**MATERIAL SHOWN**
★ ★ ★

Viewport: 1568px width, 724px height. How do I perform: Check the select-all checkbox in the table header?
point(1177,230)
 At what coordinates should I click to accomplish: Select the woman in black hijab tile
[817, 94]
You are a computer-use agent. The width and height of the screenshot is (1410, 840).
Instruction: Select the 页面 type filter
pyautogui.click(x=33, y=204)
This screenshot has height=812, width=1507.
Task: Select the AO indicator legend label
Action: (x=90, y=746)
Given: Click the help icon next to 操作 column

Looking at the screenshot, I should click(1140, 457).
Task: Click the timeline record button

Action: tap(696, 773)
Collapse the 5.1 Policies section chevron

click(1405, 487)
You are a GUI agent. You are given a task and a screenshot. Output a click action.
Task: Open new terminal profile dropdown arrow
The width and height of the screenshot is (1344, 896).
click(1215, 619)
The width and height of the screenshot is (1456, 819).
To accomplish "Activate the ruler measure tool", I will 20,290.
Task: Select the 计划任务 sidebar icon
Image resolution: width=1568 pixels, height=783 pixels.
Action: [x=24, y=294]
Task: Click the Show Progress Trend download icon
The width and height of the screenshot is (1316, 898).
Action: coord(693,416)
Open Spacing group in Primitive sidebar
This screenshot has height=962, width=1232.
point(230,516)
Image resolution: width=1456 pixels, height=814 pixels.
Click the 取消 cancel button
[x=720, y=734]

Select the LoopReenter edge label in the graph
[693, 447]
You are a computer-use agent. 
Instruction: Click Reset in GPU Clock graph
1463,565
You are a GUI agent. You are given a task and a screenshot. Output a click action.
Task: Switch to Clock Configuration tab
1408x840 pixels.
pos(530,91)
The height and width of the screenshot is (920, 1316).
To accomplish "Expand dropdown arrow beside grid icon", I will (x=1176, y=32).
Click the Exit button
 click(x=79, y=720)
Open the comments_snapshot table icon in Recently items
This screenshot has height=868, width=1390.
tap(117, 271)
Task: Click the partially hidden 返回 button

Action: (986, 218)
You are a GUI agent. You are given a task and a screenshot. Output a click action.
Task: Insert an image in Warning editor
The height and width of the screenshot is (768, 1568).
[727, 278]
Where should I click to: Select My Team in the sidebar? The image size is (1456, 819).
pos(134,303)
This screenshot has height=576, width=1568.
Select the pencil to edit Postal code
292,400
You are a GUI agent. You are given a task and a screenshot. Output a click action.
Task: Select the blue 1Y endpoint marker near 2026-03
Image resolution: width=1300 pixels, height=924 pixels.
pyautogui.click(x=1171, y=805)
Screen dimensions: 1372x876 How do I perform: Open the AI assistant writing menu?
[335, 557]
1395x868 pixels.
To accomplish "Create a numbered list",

★ ★ ★

**TRY IT**
Using the listing above, report each line that mentions the word "computer".

**YOUR SOLUTION**
You are a computer-use agent. The width and height of the screenshot is (1410, 840).
You are a computer-use agent. 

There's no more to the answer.